3. Convertir toda emoción intensa en ejercicio experiencial
Un
participante empieza a llorar profundamente. El terapeuta siente impotencia o
activación.
Entonces guía
inmediatamente:
- respiración,
- grounding,
- mindfulness,
- observación de sensaciones.
A veces eso
regula demasiado rápido y corta:
- intimidad,
- expresión emocional,
- respuesta natural del grupo.
Alternativa
Permitir que el
grupo contacte con la emoción antes de intervenir técnicamente.
Ejemplo:
“Quiero frenar
un poco antes de regular esto. ¿Qué está pasando en los demás al ver a Marta
así?”
o:
“Marta, si te
parece, podemos simplemente estar contigo un momento en esto sin intentar
cambiarlo todavía.”
4. Refugiarse en estructura y ejercicios para evitar espontaneidad
Algunos
terapeutas llevan el grupo como una secuencia continua:
- check-in,
- metáfora,
- dinámica,
- ejercicio,
- cierre.
Todo muy
“ACT”, pero con poco encuentro real.
A veces la
hiper-estructura protege del caos interpersonal, la incertidumbre y la
exposición auténtica del terapeuta.
Alternativa
Dejar espacio
a lo emergente:
- silencios,
- microtensiones,
- reacciones entre miembros,
- impacto interpersonal del terapeuta.
Desde FAP, el material
clínicamente más rico suele aparecer precisamente ahí.

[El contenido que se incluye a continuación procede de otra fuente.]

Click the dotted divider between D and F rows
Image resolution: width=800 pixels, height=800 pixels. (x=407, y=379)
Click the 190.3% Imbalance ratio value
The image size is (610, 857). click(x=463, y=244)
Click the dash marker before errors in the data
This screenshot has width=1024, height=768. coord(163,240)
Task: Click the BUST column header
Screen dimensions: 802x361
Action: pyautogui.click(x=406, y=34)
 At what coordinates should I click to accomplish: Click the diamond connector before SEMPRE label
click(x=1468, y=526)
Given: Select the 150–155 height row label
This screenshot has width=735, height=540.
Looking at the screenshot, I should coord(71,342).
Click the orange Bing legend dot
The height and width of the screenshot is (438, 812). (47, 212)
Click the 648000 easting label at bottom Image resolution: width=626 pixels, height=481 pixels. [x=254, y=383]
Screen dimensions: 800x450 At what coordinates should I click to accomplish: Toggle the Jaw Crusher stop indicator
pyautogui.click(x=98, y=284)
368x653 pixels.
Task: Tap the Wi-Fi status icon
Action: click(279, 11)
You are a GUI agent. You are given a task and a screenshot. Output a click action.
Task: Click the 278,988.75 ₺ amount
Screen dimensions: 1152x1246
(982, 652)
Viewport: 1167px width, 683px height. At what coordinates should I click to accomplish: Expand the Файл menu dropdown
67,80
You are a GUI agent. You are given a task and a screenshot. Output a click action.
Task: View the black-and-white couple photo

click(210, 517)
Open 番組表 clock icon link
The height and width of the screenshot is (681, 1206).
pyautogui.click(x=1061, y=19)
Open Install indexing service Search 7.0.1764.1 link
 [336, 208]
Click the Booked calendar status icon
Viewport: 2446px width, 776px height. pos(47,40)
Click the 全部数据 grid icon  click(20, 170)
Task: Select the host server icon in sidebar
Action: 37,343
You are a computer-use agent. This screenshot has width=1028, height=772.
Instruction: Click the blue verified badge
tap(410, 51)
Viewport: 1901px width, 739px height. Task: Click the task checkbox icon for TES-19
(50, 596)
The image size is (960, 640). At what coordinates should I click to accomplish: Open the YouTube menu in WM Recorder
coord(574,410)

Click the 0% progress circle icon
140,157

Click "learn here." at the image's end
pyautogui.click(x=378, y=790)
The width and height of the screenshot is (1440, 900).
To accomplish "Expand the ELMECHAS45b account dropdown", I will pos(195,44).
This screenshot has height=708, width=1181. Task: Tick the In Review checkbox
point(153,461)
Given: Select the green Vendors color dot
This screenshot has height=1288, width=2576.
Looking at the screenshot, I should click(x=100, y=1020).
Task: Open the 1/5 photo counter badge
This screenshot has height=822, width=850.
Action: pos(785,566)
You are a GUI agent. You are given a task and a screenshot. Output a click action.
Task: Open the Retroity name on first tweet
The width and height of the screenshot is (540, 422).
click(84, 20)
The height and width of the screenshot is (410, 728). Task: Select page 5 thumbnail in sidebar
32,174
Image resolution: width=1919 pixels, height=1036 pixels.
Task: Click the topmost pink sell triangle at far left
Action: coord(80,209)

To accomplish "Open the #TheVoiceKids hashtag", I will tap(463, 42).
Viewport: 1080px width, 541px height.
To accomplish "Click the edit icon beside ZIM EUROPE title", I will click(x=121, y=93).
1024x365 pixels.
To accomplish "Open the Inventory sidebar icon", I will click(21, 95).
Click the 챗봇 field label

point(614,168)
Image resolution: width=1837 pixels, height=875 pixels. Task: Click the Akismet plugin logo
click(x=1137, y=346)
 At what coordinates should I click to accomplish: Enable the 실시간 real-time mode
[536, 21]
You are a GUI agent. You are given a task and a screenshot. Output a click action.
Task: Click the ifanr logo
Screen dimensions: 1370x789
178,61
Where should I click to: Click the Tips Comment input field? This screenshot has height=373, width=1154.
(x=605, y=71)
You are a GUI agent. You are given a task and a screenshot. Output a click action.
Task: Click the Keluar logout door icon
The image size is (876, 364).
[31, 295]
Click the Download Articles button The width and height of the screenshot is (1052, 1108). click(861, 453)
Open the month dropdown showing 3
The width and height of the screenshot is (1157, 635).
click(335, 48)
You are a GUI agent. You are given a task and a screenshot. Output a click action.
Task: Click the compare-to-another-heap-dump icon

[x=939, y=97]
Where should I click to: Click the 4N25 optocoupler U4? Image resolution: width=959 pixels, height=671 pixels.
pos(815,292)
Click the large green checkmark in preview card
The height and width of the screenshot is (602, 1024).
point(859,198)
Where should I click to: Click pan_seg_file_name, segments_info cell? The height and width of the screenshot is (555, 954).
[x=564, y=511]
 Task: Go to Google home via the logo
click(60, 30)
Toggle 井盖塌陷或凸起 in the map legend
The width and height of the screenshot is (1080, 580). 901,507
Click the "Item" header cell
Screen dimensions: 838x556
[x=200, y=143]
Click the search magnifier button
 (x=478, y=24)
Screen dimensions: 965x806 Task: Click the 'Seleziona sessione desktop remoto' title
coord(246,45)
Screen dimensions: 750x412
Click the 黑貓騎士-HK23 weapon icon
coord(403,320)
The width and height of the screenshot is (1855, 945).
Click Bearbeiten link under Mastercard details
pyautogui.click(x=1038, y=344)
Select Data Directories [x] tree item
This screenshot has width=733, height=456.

Señales de que el terapeuta podría estar evitando
Algunas pistas
funcionales:
- Introduce ejercicios justo cuando aumenta la
intensidad relacional.
- Cambia de tema cuando aparece crítica hacia
él/ella.
- Usa muchas metáforas pero poca
autorrevelación genuina.
- El grupo “aprende ACT” pero no se vincula
profundamente.
- Las intervenciones experienciales reducen
activación rápidamente pero no aumentan intimidad ni flexibilidad
interpersonal.
- El terapeuta se siente “más seguro” cuando
está guiando ejercicios que cuando está en diálogo abierto.
Diferencia importante: regulación vs evitación
No toda
regulación es evitativa.
A veces un
ejercicio experiencial:
- ayuda al grupo a mantenerse dentro de una
ventana tolerable,
- facilita observación,
- desbloquea rigidez,
- o permite volver al contacto interpersonal.
La pregunta
clave es:
“¿Este
movimiento aumenta la capacidad de contacto con la experiencia y la relación, o
nos aleja de ella?”
Integración ACT + FAP
Una
integración madura suele implicar:
- usar ejercicios experienciales,
- pero sin abandonar el encuentro
interpersonal vivo,
- incluyendo la experiencia del propio
terapeuta como parte del contexto funcional.
En muchos
casos, la intervención más potente no es una metáfora brillante sino algo como:
“Ahora mismo
noto ganas de arreglar esto rápido porque también me siento incómodo.”
Eso puede
producir:
- modelado de apertura,
- igualdad interpersonal,
- seguridad relacional,
- y aprendizaje experiencial real.
Paradójicamente,
a veces la intervención más “ACT” es dejar de hacer técnicas ACT por un momento
y permanecer en contacto humano directo.